- Material provided:
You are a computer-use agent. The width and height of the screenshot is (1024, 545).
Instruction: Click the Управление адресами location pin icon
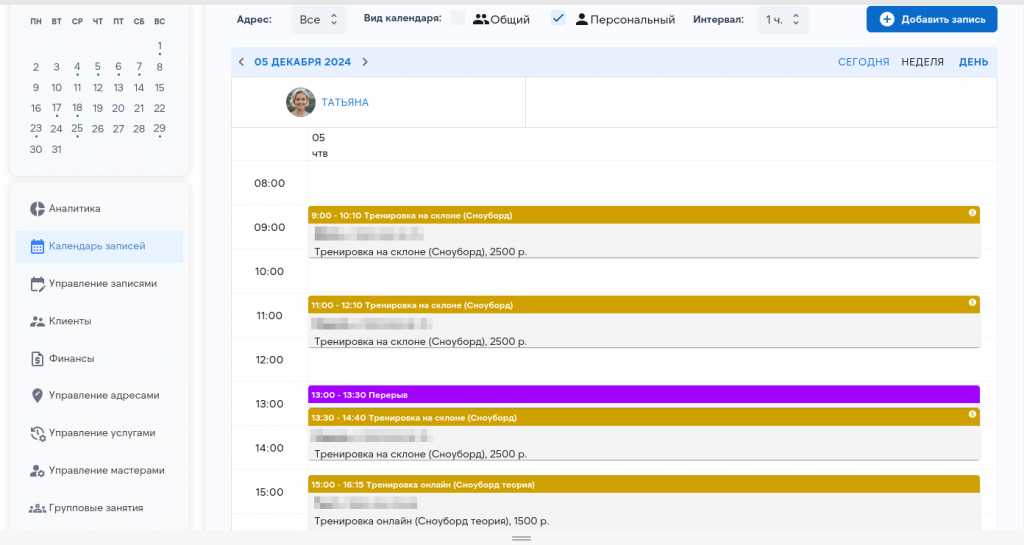click(x=37, y=396)
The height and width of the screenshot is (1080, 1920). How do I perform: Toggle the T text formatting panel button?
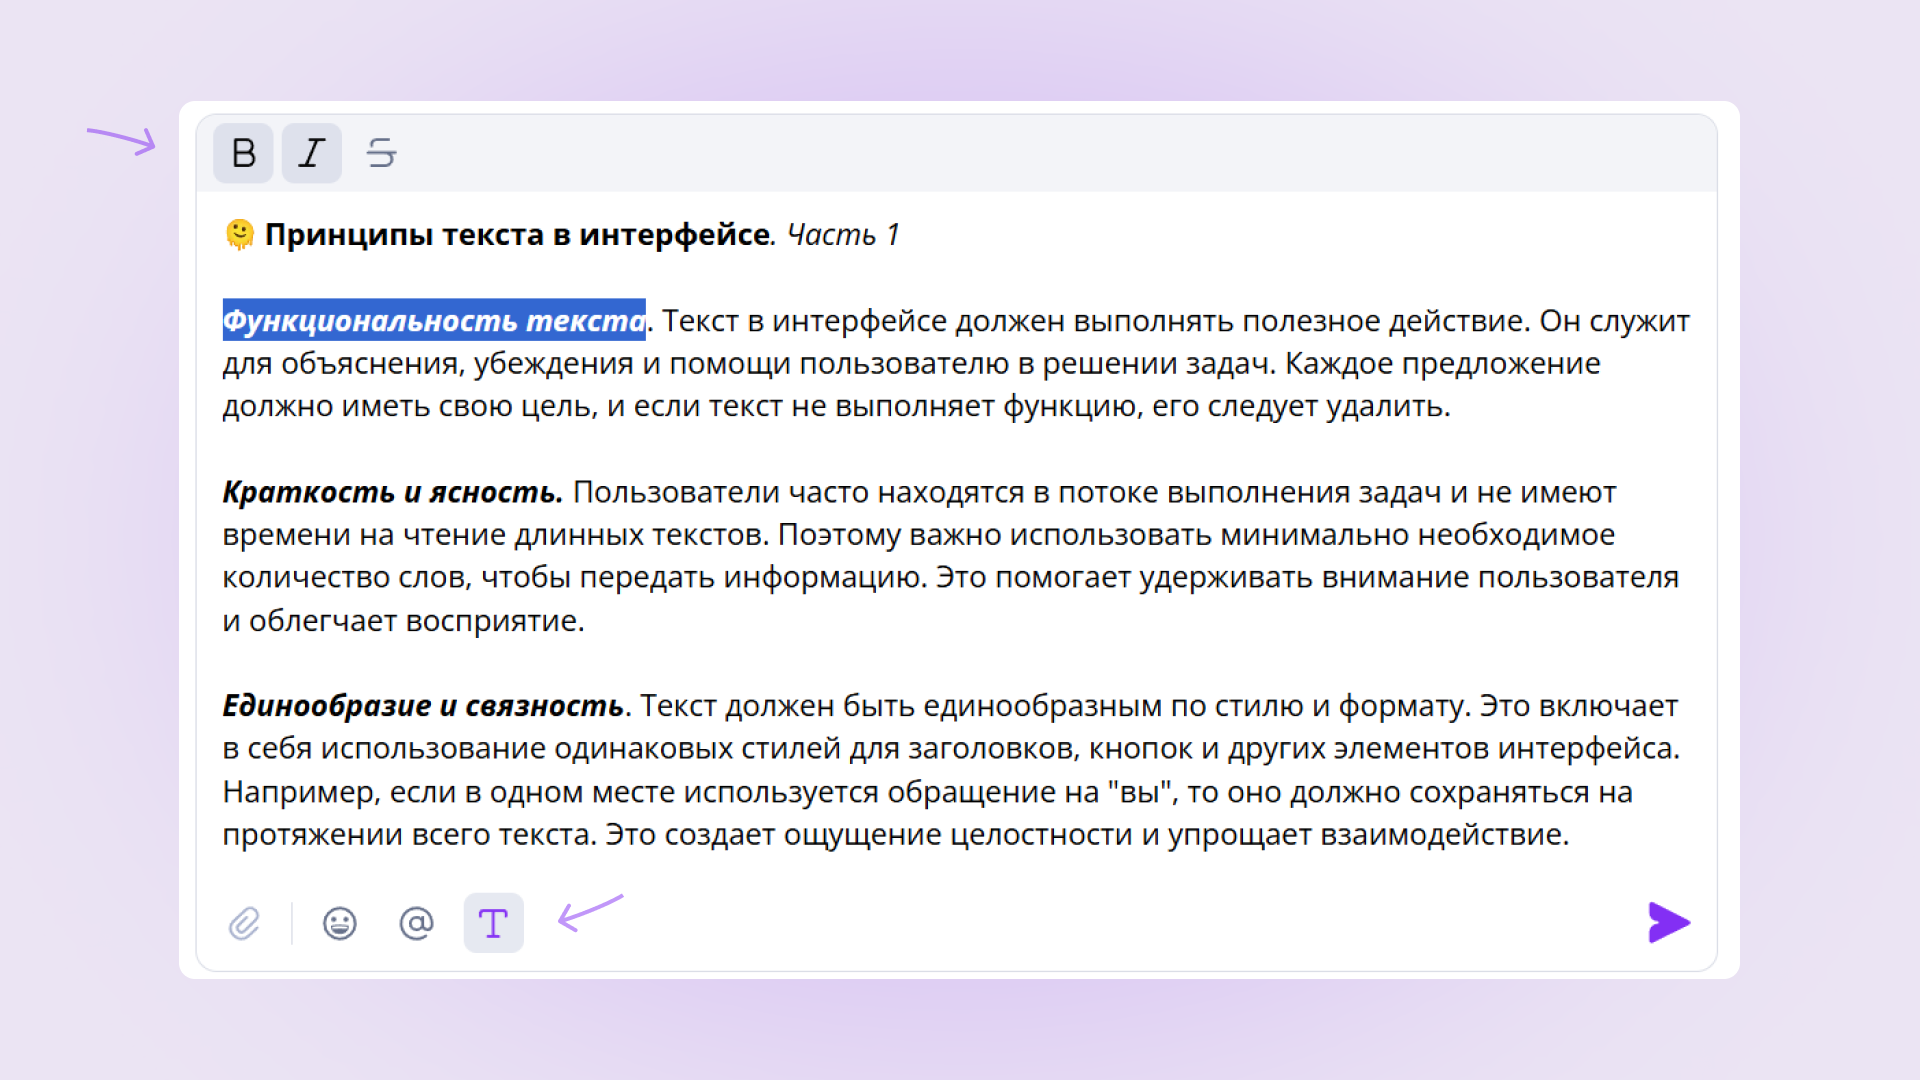(x=493, y=923)
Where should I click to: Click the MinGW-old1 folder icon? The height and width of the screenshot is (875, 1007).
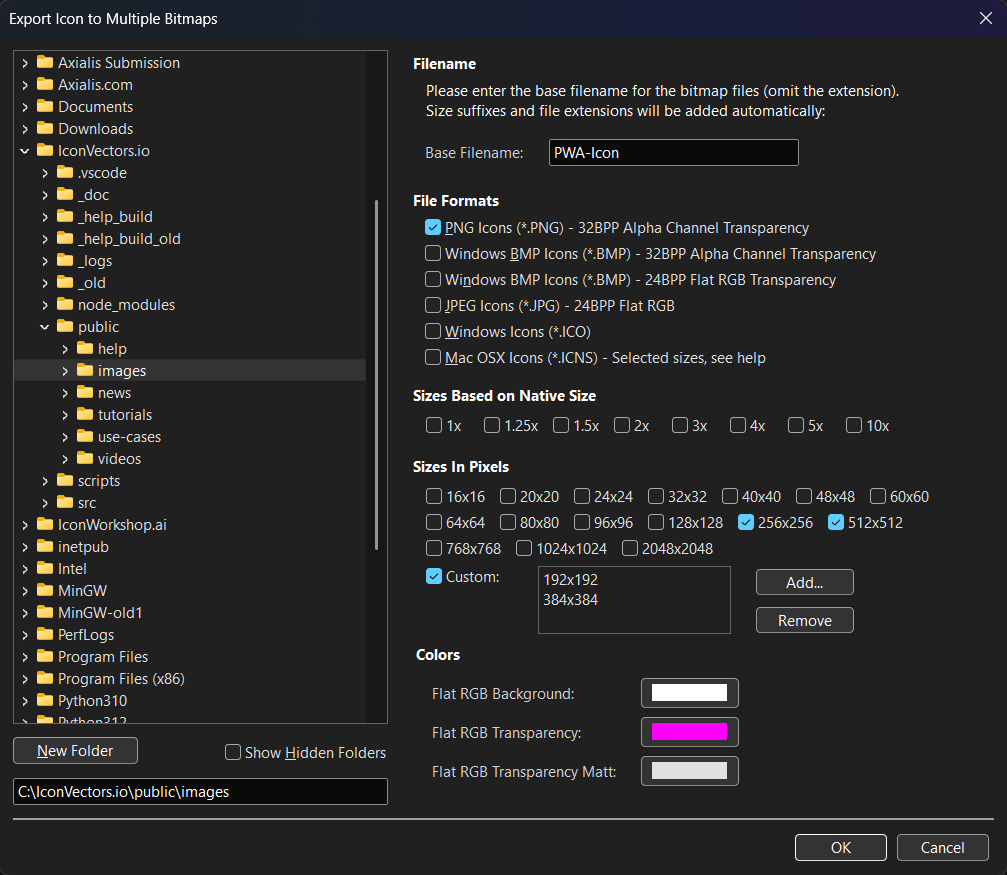45,613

- Problem to solve:
Copy the text lines of the records word for word, leaving out the pictures.

- Result for this exercise:
You are a computer-use agent. The width and height of the screenshot is (1024, 545).
Instruction: Click the Управление адресами location pin icon
click(x=37, y=396)
The height and width of the screenshot is (1080, 1920). How do I perform: Toggle the T text formatting panel button?
(x=493, y=923)
Where should I click to: Click the MinGW-old1 folder icon? The height and width of the screenshot is (875, 1007).
45,613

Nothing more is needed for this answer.